Task prompt: For this exercise, copy exactly only the lines from the one containing "[tab] (294, 1438)" to the final line of the material below, without the pictures.

====================

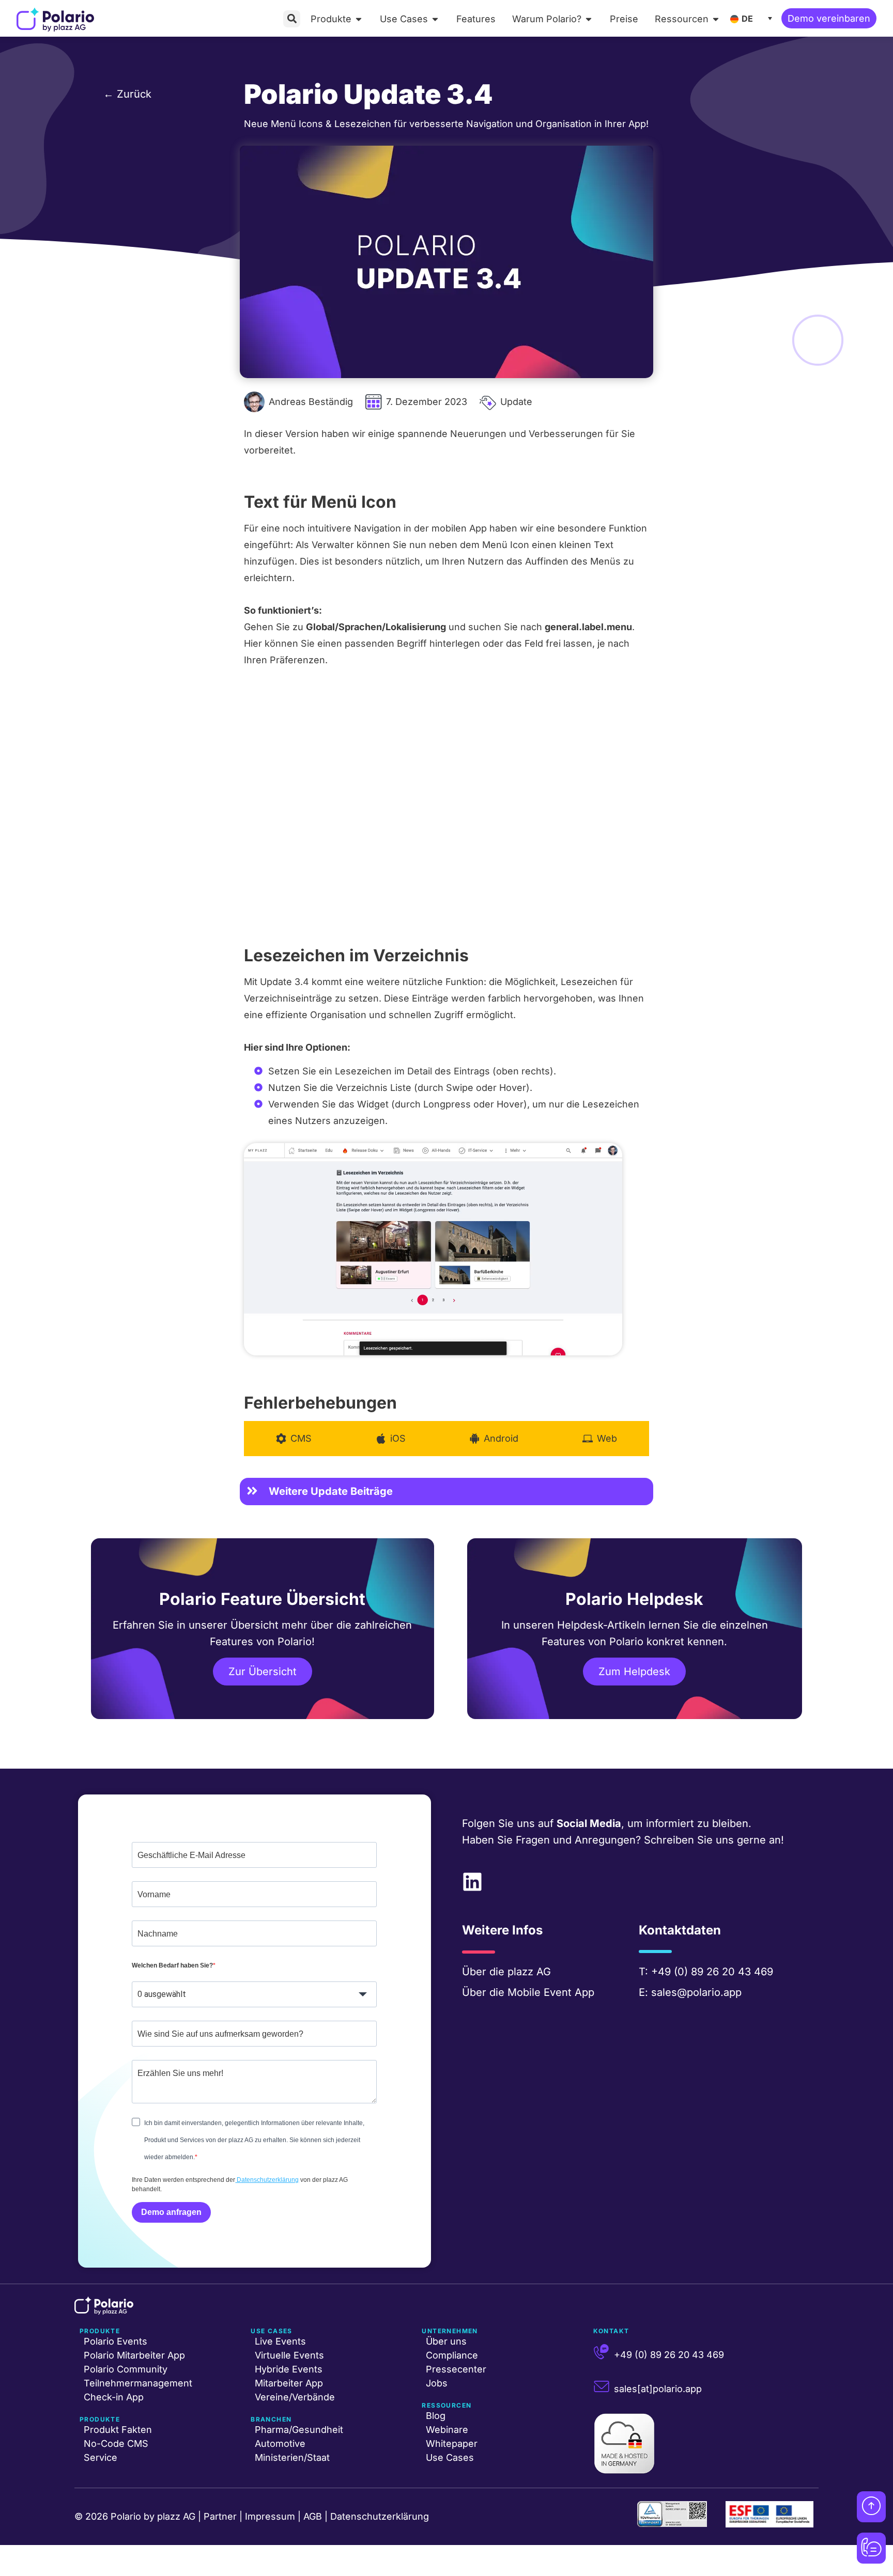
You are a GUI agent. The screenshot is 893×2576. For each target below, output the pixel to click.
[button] (291, 18)
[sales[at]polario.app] (601, 2386)
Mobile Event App (550, 1992)
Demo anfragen (171, 2212)
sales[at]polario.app (658, 2388)
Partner (220, 2516)
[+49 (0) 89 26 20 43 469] (601, 2352)
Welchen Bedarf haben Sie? (172, 1965)
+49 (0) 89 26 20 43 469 (712, 1971)
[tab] (294, 1438)
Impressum (270, 2516)
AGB (312, 2516)
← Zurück (127, 94)
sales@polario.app (696, 1992)
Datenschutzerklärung (267, 2179)
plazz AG (529, 1971)
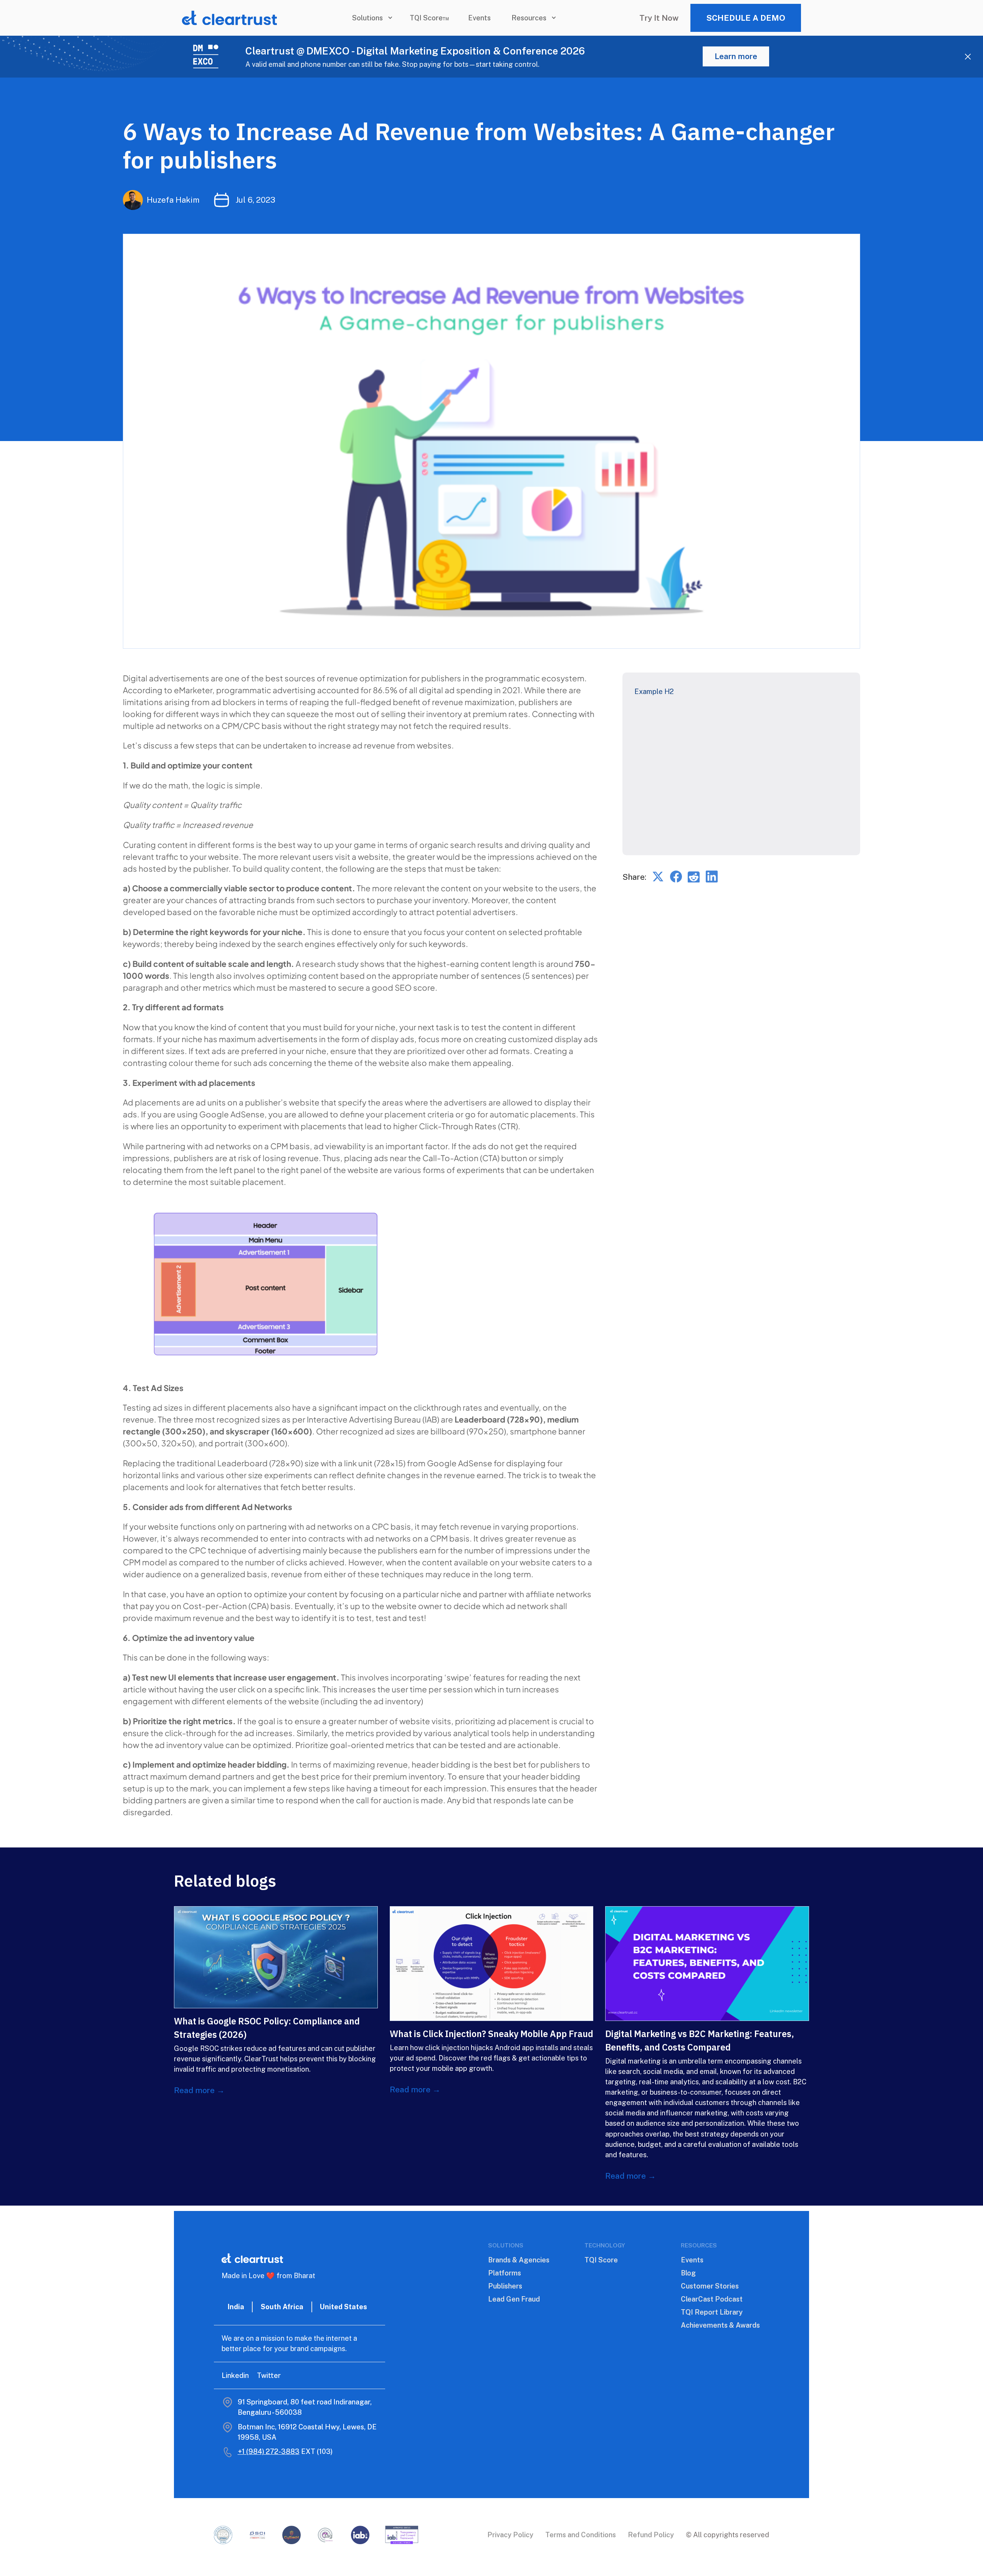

====================

Task result:
[tab] (294, 1438)
Impressum (270, 2516)
AGB (312, 2516)
← Zurück (127, 94)
sales@polario.app (696, 1992)
Datenschutzerklärung (267, 2179)
plazz AG (529, 1971)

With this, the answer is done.